However, the simple architecture of traditional TDNNs is not completely adequate to learn the temporal structure of the data with the aim of assessing their causal relationships. A slightly modified version of TDNNs, shown in the bottom panel of Fig. 1, has therefore been devised and it is the one adopted to perform the studies reported in the rest of the paper. Moreover, individual TDNNs, even if very performing, are not immune to bias when deployed to address involved cases. Therefore, the final technology implemented consist of Ensembles of DNNs, with the topology depicted in the middle panel of Fig. 1. Other approaches to reduce bias, such as repeating the training with different seeds or dropout learning [25], are of course viable alternatives. However, the proposed ensembles provide additional opportunities, such as the use of bagging noise-based ensembles or adaption of random forests [26, 27], which can be very useful in many practical applications.

These ensembles of TDNNs, deployed to obtain the results described in the following sections, have been implemented with the MATLAB toolbox. The training technique is backpropagation using the Levenberg–Marquardt algorithm. About 5000 epochs have proved to be normally sufficient to solve the numerical examples reported (in any case, convergence has also been achieved for less than the maximum limit set to 10,000 epochs and with 200 validation checks).

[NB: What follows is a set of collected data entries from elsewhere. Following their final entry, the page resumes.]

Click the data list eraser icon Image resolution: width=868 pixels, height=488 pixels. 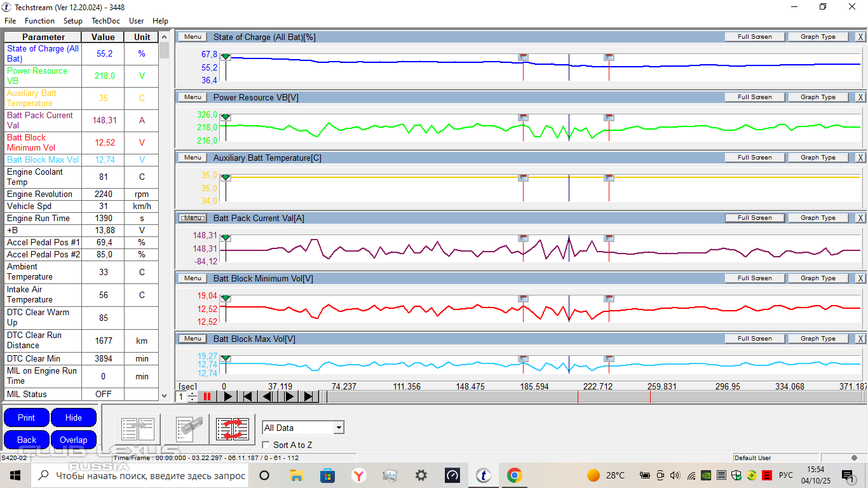click(x=187, y=429)

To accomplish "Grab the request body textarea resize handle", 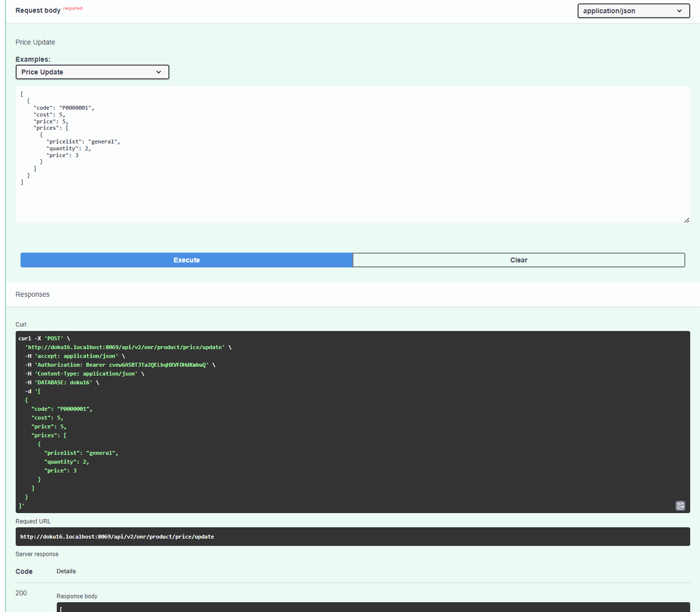I will coord(687,220).
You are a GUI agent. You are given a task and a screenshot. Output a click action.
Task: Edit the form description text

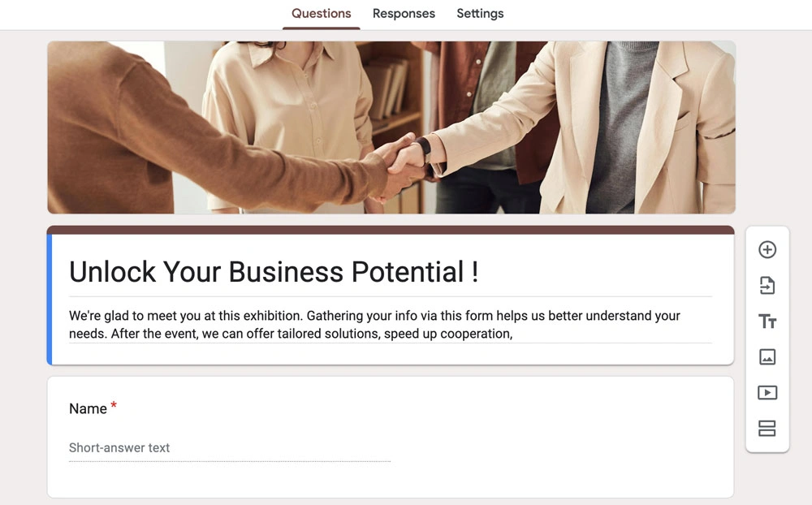pyautogui.click(x=374, y=324)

As mentioned, the concept of causality adopted in the present work is the one of improved predictivity. Consequently, the TDNNs ensembles have been trained and deployed to predict the future evolution of the signal targets. The quality of the predictions is then determined by the residuals, the differences between the predictions and the actual values of the target time series. The residuals of the target quantity are calculated first providing all the variables as inputs to the TDNN ensembles. Then the residuals are computed again but after removing a candidate driver from the input set (see top panel of Fig. 1). The variance of the residuals, the one obtained considering all the inputs, is then compared with the one obtained after removing the specific driver. If the variance, obtained after removing the potential driver, is statistically significantly higher, than the one calculated when the candidate driver was included, then the removed quantity is considered to have a causal influence on the target.

Causality Quantification

In many applications, it is relevant to determine not only whether one variable causes another, but also to quantify the level of influence exerted by one system to another. A very useful indicator to evaluate such information is the error ratio, defined in the previous work as ${R}_{\sigma }\left({X}_{c},Y\right)$:

$${R}_{\sigma }\left({X}_{c},Y\right)=\frac{\overline{{\rm E }_{g}}}{\overline{{\rm E }_{f}}}$$

(7)

Its uncertainty can be easily calculated with simple error propagation analysis:

$${\sigma }_{{R}_{\sigma }}\left({X}_{c},Y\right)={R}_{\sigma }\left({X}_{c},Y\right)\sqrt{\frac{{\sigma }_{{E}_{f}}^{2}}{{\overline{{\rm E }_{f}}}^{2}}+\frac{{\sigma }_{{E}_{g}}^{2}}{{\overline{{\rm E }_{g}}}^{2}}}$$

(8)

By using the average value (${R}_{\sigma }\left({X}_{c},Y\right)$) and its uncertainty (${\sigma }_{{R}_{\sigma }}\left({X}_{c},Y\right)$) one may perform a statistical test to determine if ${R}_{\sigma }\left({X}_{c},Y\right)$ is statistically larger than one (and therefore if there is causality between ${X}_{c}$ and $Y$).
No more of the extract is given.